**TAREA PLANTEADA:** Por favor, enumera todas las líneas de las entradas que contengan la palabra "pixels" y cópialas completas.

**ENTRADAS PROPORCIONADAS:**
====
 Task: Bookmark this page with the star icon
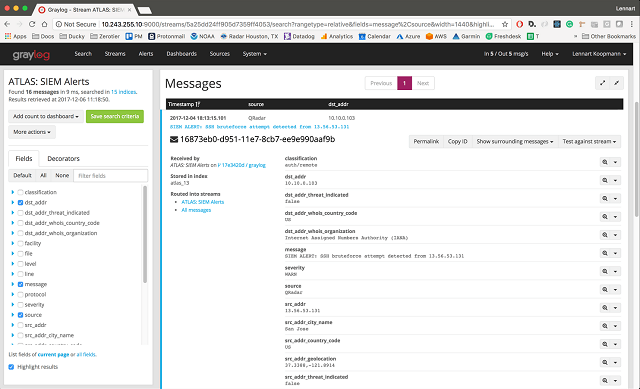pyautogui.click(x=505, y=24)
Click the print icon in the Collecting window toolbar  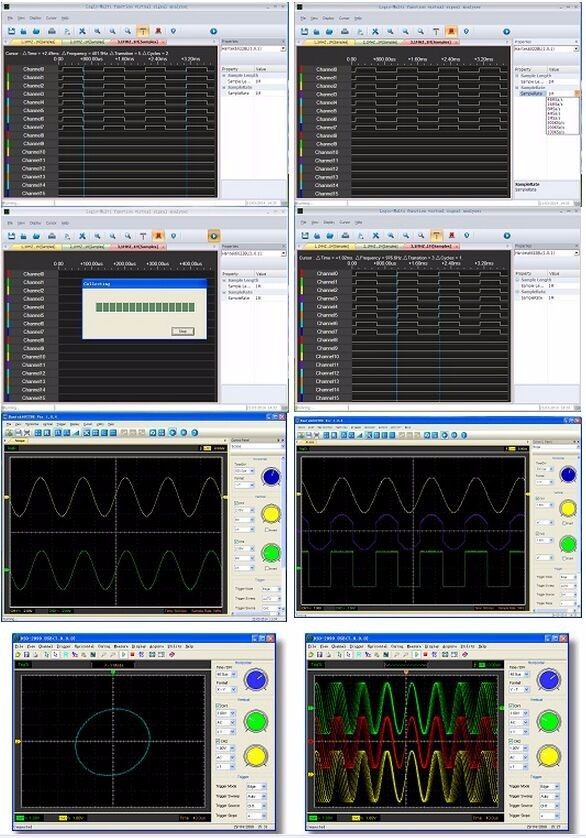52,236
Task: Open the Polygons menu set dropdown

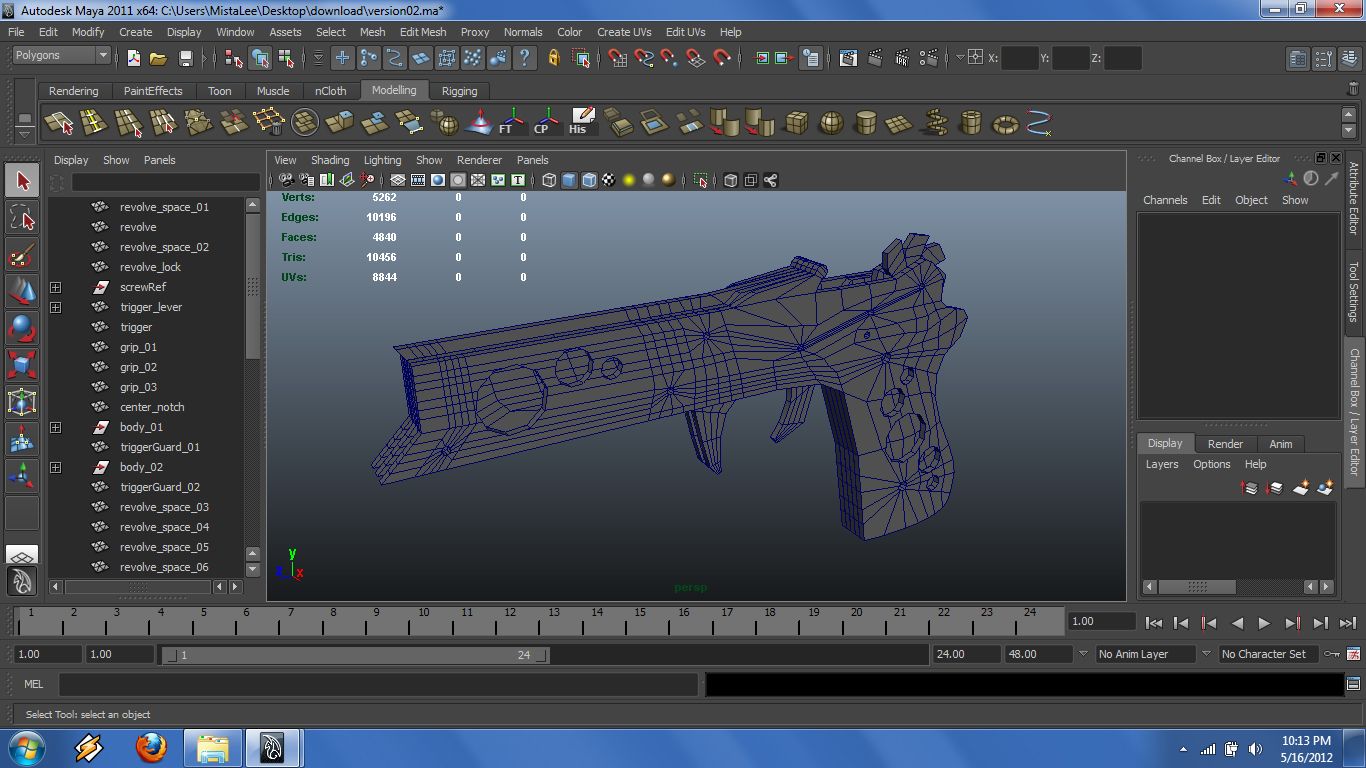Action: (x=60, y=55)
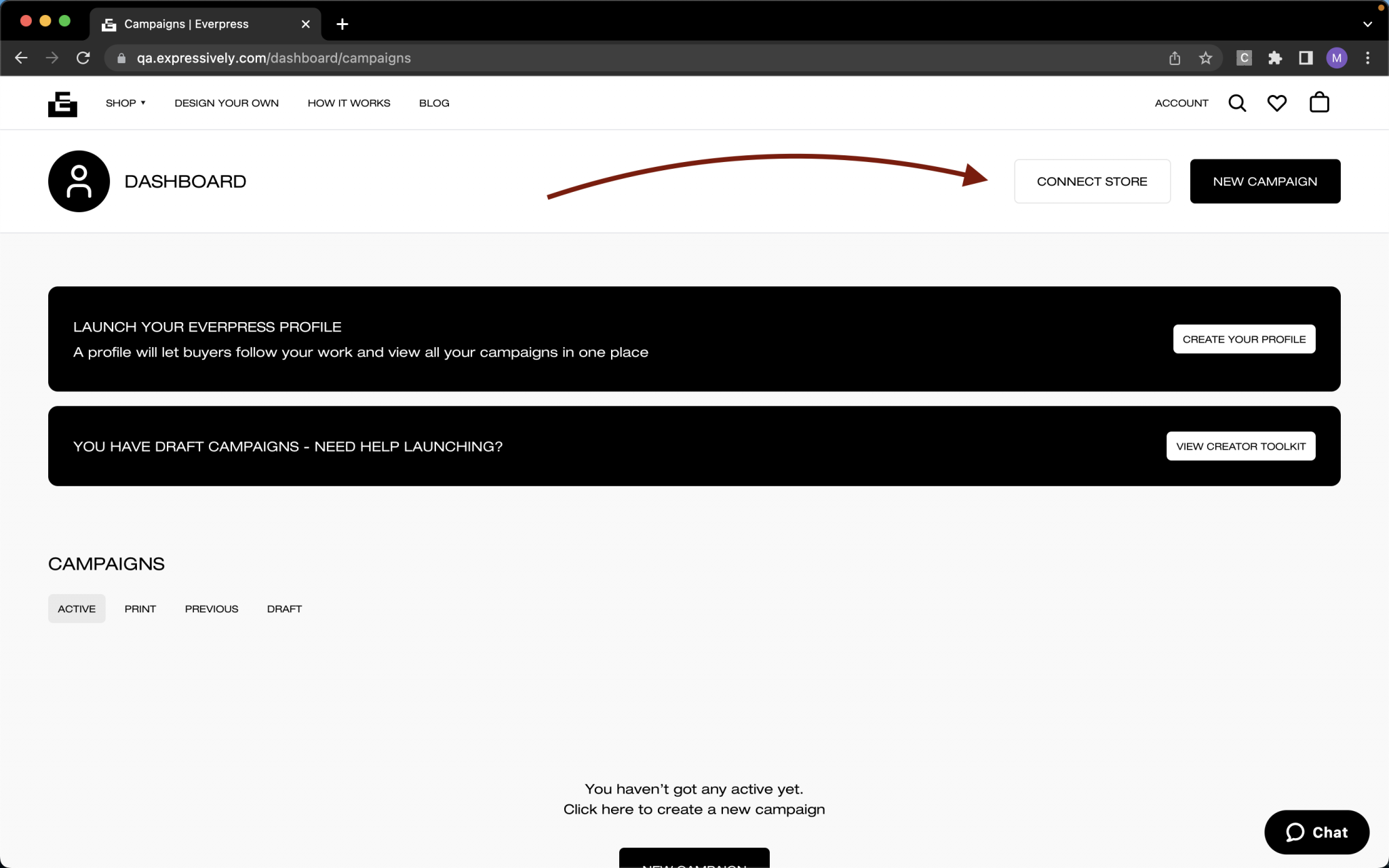Click the dashboard user profile avatar
1389x868 pixels.
79,181
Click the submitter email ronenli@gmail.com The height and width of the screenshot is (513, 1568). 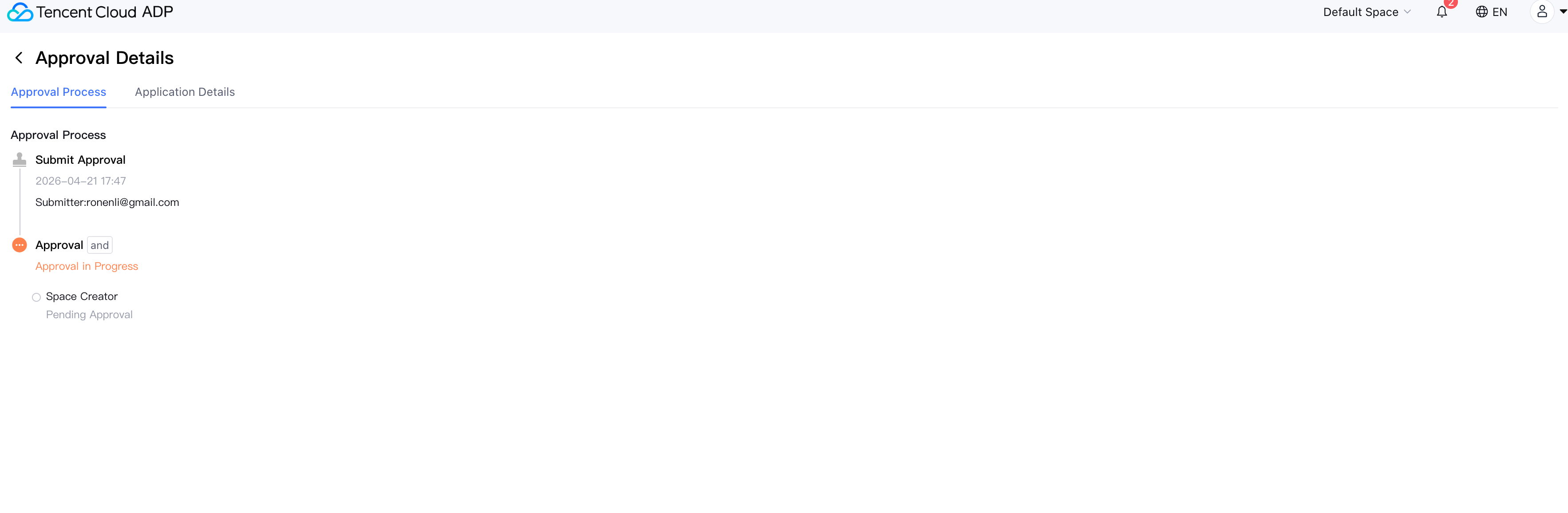click(x=133, y=202)
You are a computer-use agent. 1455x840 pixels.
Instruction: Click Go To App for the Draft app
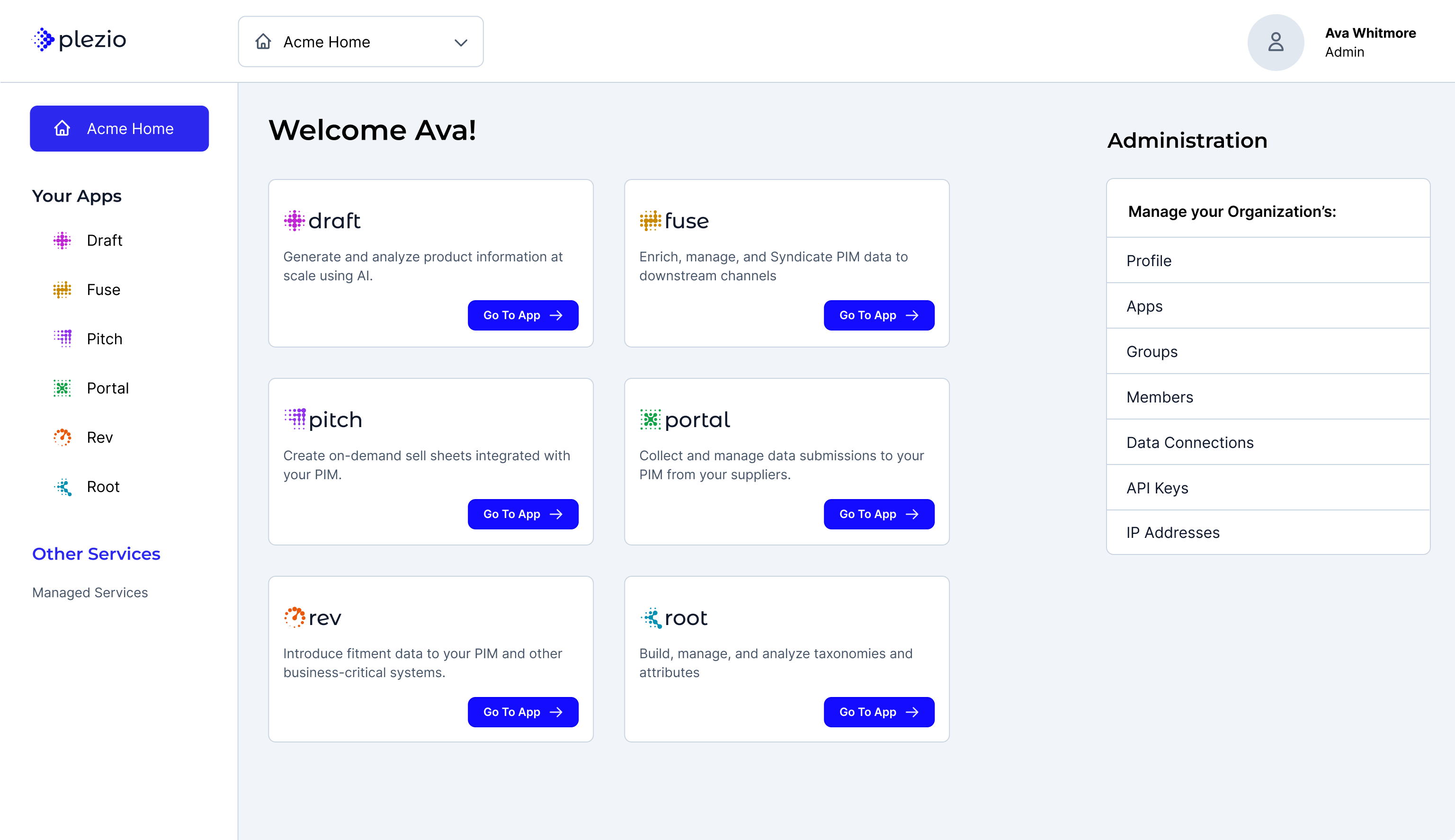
====
**RESULTADO COMPLETO:**
1389x868 pixels.
You are a computer-use agent. 1455x840 pixels.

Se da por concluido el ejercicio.